My girlfriend left me about 9 months ago, we were together for 3 years. She cheated on me twice while we were together. The first time, I forgave her and did everything I could to make it work because I didn't want to lose her. The second time, however, she ended up leaving me for the girl she cheated with and they are still together and seemingly serious. I know this because, even though I know I shouldn't, I sometimes look at her social media, subconsciously looking for any sign that she might miss me. The last time we talked was about three months after the break up, she apologized for disappointing me but reiterated that she had completely moved on and had no time for me in her life anymore, and that I needed to respect her new relationship. Words couldn't really express how devastated this made me feel. Yet.. all of this considered.. I still dream about her sometimes. I have good days in between, but when I see her in my dreams, I wake up and I am miserable and unhappy for the rest of the day. Even though these bad things happened while we were together, I still feel like I lost my best friend.
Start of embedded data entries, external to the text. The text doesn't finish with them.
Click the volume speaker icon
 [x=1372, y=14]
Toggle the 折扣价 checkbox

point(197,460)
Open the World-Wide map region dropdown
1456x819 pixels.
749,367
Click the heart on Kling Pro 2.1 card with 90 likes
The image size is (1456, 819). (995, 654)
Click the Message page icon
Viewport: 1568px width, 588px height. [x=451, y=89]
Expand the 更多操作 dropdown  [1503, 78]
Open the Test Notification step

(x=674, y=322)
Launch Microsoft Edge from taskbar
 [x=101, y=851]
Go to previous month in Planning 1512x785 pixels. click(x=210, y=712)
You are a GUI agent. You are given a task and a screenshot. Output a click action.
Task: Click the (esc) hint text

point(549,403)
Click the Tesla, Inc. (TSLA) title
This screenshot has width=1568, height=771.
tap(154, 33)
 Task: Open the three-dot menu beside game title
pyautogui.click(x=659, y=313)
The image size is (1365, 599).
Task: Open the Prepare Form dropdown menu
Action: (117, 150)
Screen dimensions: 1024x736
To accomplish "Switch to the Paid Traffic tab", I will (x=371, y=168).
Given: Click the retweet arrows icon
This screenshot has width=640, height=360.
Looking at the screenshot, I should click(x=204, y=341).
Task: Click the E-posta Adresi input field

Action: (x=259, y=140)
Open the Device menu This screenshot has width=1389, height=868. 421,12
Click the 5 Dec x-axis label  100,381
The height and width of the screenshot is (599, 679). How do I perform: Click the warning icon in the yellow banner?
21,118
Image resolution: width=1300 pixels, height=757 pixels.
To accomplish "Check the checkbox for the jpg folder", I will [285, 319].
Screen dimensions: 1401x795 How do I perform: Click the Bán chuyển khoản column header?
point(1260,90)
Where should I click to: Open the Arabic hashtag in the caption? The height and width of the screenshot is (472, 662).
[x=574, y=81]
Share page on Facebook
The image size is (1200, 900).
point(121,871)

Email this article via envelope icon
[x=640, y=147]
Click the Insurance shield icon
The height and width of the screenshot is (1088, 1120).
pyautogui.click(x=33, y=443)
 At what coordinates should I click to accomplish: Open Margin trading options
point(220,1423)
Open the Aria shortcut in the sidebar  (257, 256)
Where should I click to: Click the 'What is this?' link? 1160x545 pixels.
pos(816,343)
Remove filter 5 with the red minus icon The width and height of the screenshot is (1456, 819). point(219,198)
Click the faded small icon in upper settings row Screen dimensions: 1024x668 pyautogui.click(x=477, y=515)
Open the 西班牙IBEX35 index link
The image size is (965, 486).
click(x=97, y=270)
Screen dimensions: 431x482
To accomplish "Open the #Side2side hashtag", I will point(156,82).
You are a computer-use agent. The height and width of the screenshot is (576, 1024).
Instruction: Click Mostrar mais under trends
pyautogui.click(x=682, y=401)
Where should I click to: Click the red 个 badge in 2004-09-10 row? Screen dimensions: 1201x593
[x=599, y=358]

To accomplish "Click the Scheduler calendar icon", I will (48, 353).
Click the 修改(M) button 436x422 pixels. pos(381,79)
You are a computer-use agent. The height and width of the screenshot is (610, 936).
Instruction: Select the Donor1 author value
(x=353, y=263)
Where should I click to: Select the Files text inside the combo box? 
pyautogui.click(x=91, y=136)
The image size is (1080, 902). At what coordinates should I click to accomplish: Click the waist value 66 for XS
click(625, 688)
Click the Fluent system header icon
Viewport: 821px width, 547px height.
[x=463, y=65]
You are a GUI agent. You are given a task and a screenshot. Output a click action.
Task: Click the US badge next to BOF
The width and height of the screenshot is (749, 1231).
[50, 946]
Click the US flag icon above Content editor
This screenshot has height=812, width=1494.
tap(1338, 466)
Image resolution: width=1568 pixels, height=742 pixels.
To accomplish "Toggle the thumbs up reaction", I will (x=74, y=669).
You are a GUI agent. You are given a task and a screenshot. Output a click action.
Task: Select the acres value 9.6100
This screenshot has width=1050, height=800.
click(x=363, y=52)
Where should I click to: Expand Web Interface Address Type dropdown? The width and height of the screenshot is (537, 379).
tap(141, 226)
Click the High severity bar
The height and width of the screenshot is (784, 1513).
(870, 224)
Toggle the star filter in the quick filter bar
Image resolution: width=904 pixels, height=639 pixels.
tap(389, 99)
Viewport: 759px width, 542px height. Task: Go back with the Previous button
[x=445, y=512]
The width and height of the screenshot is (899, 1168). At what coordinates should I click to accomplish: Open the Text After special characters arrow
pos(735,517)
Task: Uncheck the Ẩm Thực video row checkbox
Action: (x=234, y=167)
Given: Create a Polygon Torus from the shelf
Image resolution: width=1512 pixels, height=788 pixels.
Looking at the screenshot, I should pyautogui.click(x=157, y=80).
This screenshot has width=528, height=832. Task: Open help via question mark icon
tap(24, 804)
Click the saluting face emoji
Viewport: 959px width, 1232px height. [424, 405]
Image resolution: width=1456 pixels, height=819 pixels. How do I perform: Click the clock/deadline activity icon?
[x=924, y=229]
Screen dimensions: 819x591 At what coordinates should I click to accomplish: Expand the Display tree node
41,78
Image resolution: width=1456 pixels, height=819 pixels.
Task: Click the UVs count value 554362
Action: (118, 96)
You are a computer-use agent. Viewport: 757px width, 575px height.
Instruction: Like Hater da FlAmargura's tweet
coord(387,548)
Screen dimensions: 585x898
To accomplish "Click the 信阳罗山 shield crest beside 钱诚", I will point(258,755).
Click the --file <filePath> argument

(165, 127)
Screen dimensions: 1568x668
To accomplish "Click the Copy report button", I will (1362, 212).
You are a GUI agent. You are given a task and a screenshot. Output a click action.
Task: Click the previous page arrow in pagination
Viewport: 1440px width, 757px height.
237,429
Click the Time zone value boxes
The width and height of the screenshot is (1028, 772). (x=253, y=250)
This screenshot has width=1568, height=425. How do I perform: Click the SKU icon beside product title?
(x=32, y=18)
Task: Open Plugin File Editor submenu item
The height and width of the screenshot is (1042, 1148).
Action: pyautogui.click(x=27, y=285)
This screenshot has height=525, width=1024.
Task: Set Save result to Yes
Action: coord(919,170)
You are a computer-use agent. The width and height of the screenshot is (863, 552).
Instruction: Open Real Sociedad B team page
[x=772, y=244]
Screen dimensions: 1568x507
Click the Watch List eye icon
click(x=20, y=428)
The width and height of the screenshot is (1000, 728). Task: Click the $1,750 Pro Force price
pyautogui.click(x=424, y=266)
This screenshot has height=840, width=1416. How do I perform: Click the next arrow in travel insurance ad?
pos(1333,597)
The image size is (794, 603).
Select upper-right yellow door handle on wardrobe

She was one of the only people who understood me and it feels like I won't ever be able to find something like that again.

 

My question would be, is this normal? I am waiting for the day when I will be fully healed from this but it seems like I am still in mourning most of the time. Not sure what to do at this point, and just hoping for some advice. Thank you

Posted

It is completely normal. What you have to do from this point is focus on your healing. She has completely moved on and now you have to work just as hard to get there. When was the last time you truly did something for yourself? Start there! Go to the gym, read books you've always wanted to read, start some new hobbies, make and continue to hang out with your friends.

 

You need to immerse yourself back into the world and get busy! Therapy sometimes does help because it allows you to process the breakup with a non-biased third party. I understand however that it's not always feasible money wise. Eventually, while you may still think of your ex, the pain starts to fade and you'll be looking into dating again.